La mujer era pagana, una siria de Fenicia, y le rogaba que echara fuera el demonio de su hija. Él le dijo: ‘Deja que coman primero los hijos. No está bien quitarles el pan a los hijos para echárselo a los perritos.
Marcos 7:26-27
Cuando el texto bíblico habla de aquella mujer,
cierro mis ojos y pienso no solo en ella,
sino en nosotras…
En los sobrenombres y nombres
que nos ponen para hacernos sentir inferiores:
perra, puta, sucia, pagana, impura, intrusa, ladrona.
Pienso en mi género,
en mi cultura y en mi condición social.
Pienso en nuestros derechos,
como si no tuviéramos derecho a una vida digna o,
aún más, derecho a decidir sobre nuestros cuerpos.
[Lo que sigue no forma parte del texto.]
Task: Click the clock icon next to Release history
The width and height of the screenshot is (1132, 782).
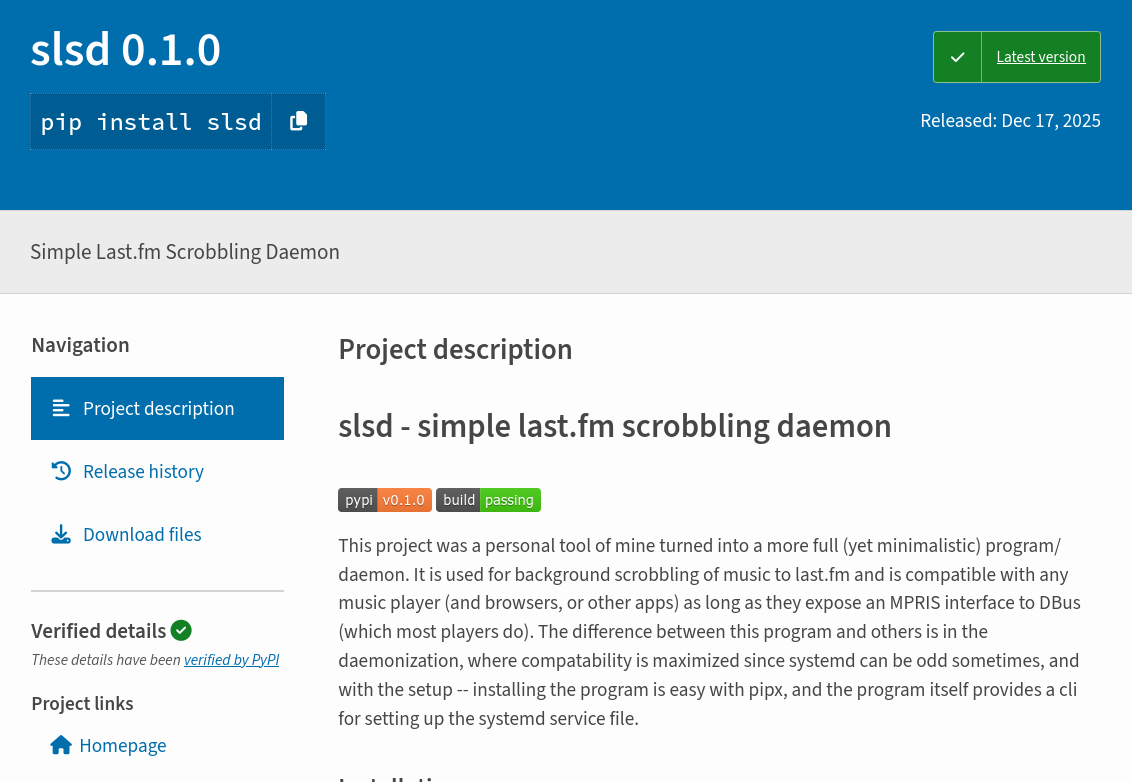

Sí, así es: nuestros cuerpos.
Cuerpos poseídos, marginados, maltratados, denigrados;
cuerpos silenciados y mutilados;
cuerpos vendidos y prostituidos.
Luego abro mis ojos y veo a mis hermanas,
tomadas de la mano, diciendo:
Aquí estamos todas.
Excluidas, poseídas, endemoniadas,
tirando y destrozando todo,
caminando juntas para ser escuchadas,
alzando la voz.
Aquí estamos:
todas perras, todas impuras, todas sucias,
comiendo las migajas que caen debajo de la mesa,
comiendo sobras.
Aquí está aquella
mujer pagana por su religión
y sirofenicia por su nacionalidad,
con una fe sencilla y segura,
replicando con voz firme,
que aun los perros tienen derechos.
Aquí estás
como una perra,
y bien perra empoderada,
haciéndote presente en las protestas por las desaparecidas;
en las luchas de las madres en busca de sus hijas;
en las luchas de las mujeres chiapanecas,
las zapatistas reclamando su tierra.
Tu lucha, tu voz, tu insistencia
hicieron voltear el rostro de aquel Maestro
que estaba equivocado,
y que, siendo Maestro, Rabino, hombre,
reconoció su ofensa y sanó tus heridas.
Tus palabras han cambiado el rumbo de la historia.